▶ [ZIEL DER ÜBUNG]:
Entnimm den folgenden Einträgen bitte sämtliche Zeilen unverändert und lass dabei die Bilder weg.

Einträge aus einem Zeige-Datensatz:

----

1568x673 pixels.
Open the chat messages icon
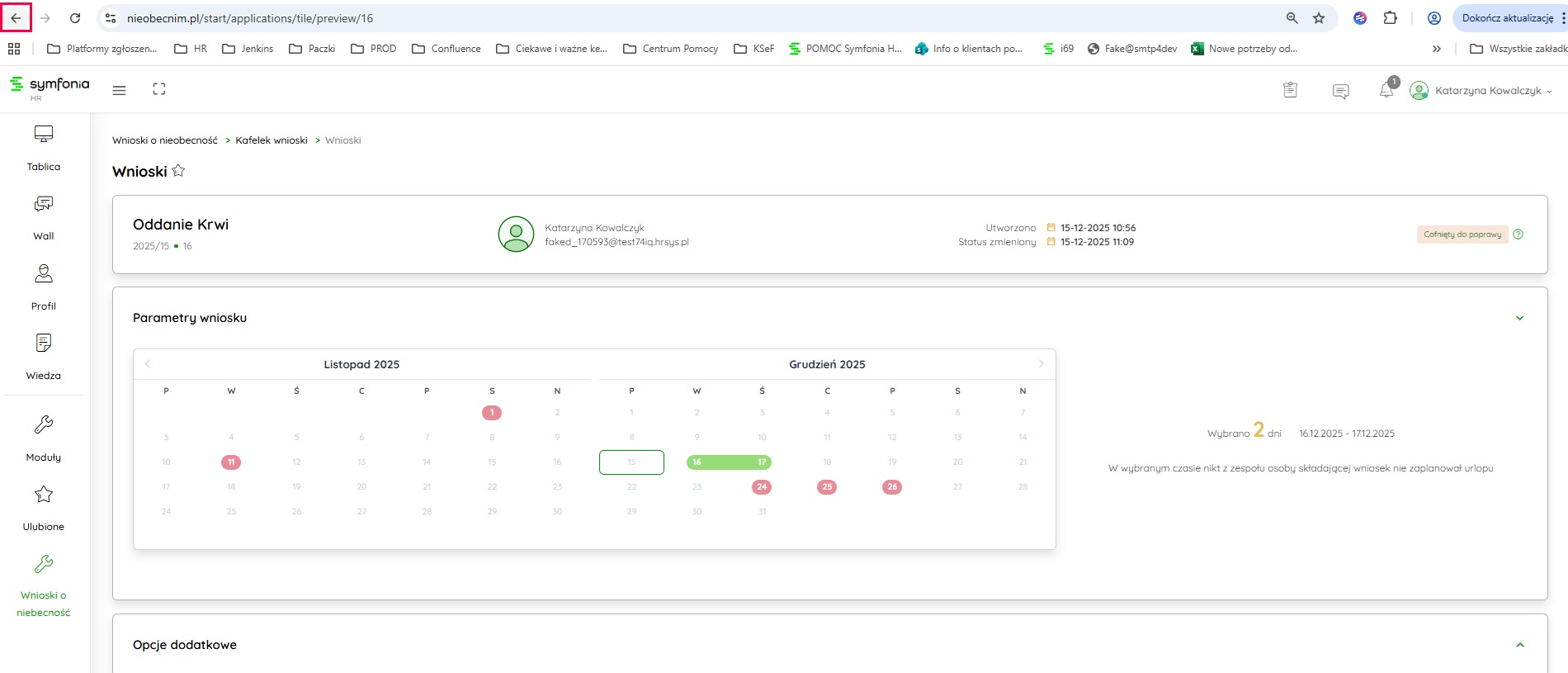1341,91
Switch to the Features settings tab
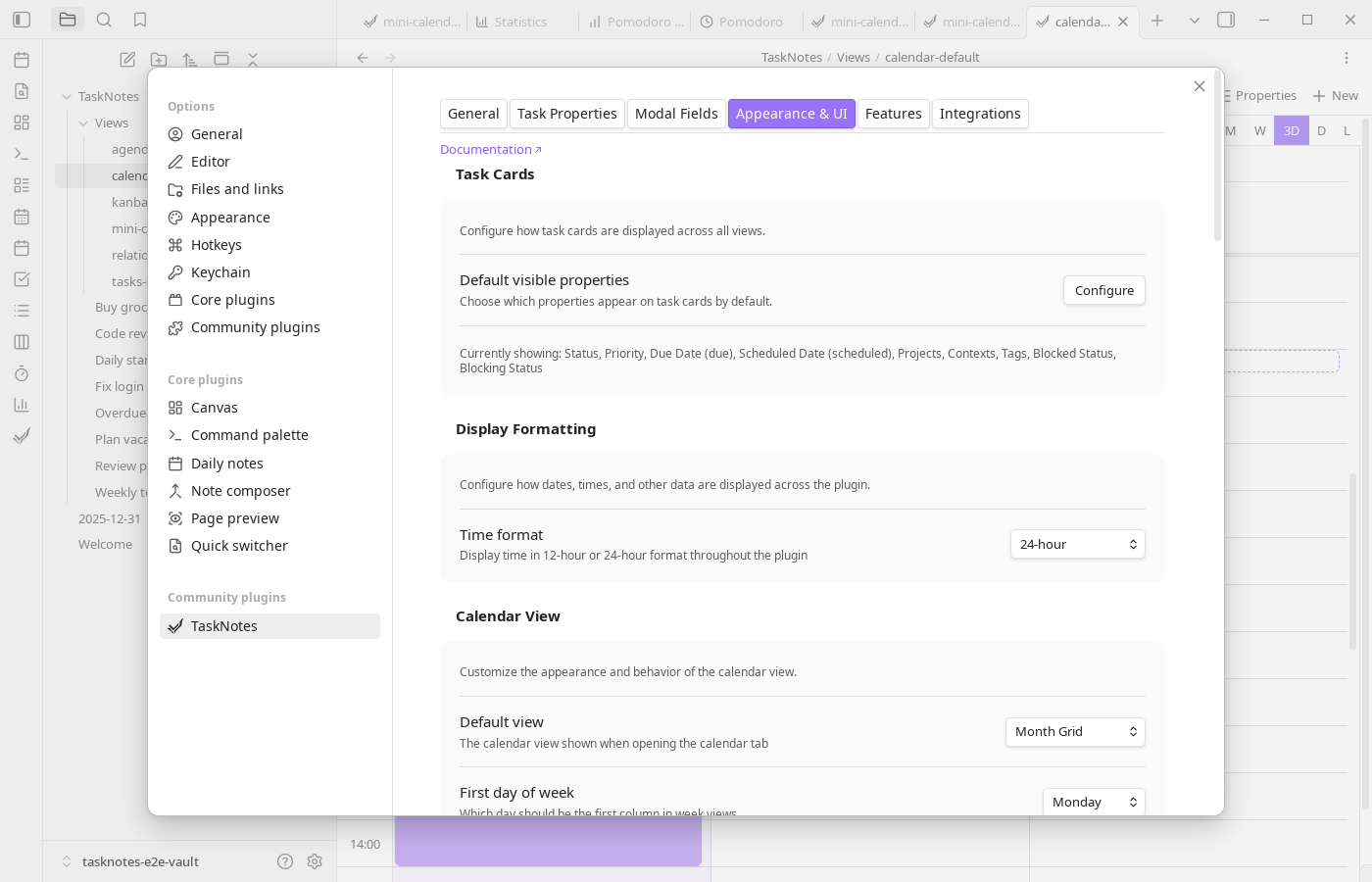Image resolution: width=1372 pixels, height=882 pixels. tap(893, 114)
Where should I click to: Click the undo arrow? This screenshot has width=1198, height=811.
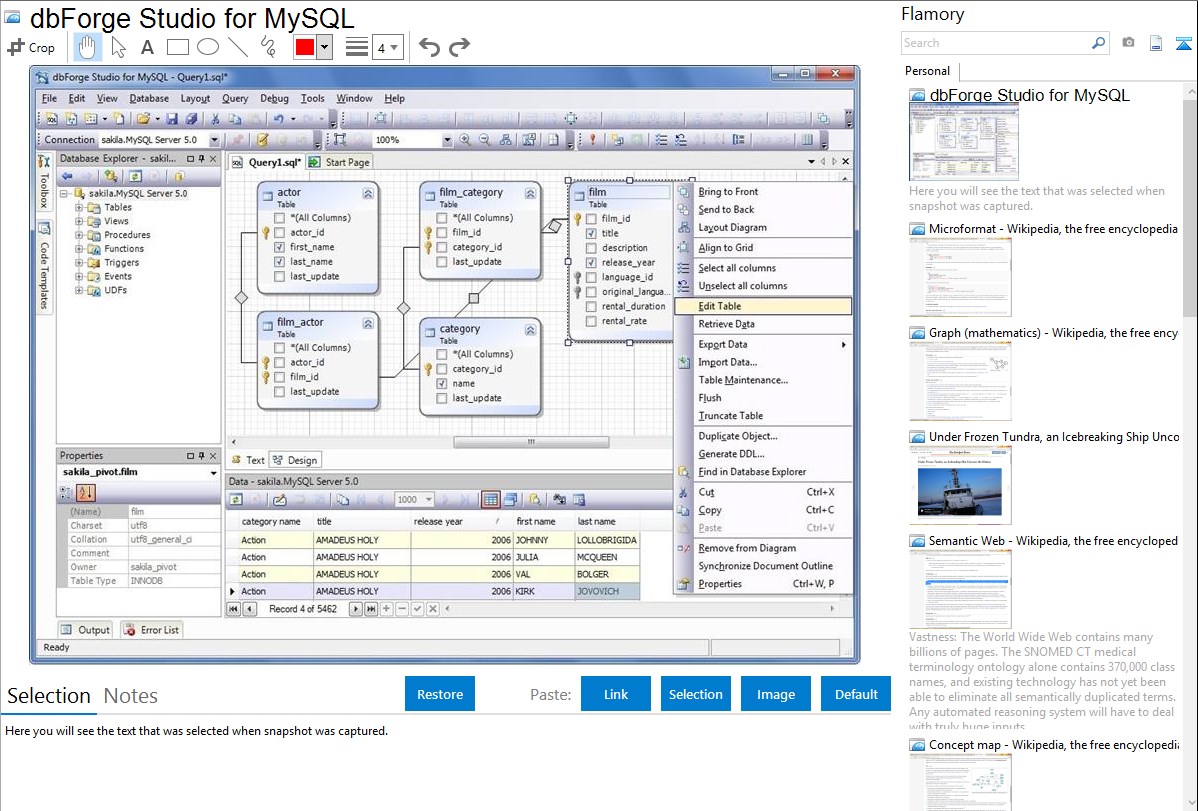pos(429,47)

----

▶ [FERTIGE ÜBUNG]:
1568x673 pixels.
Open the chat messages icon
1341,91
Switch to the Features settings tab
Image resolution: width=1372 pixels, height=882 pixels. tap(893, 114)
Where should I click to: Click the undo arrow? This screenshot has width=1198, height=811.
pos(429,47)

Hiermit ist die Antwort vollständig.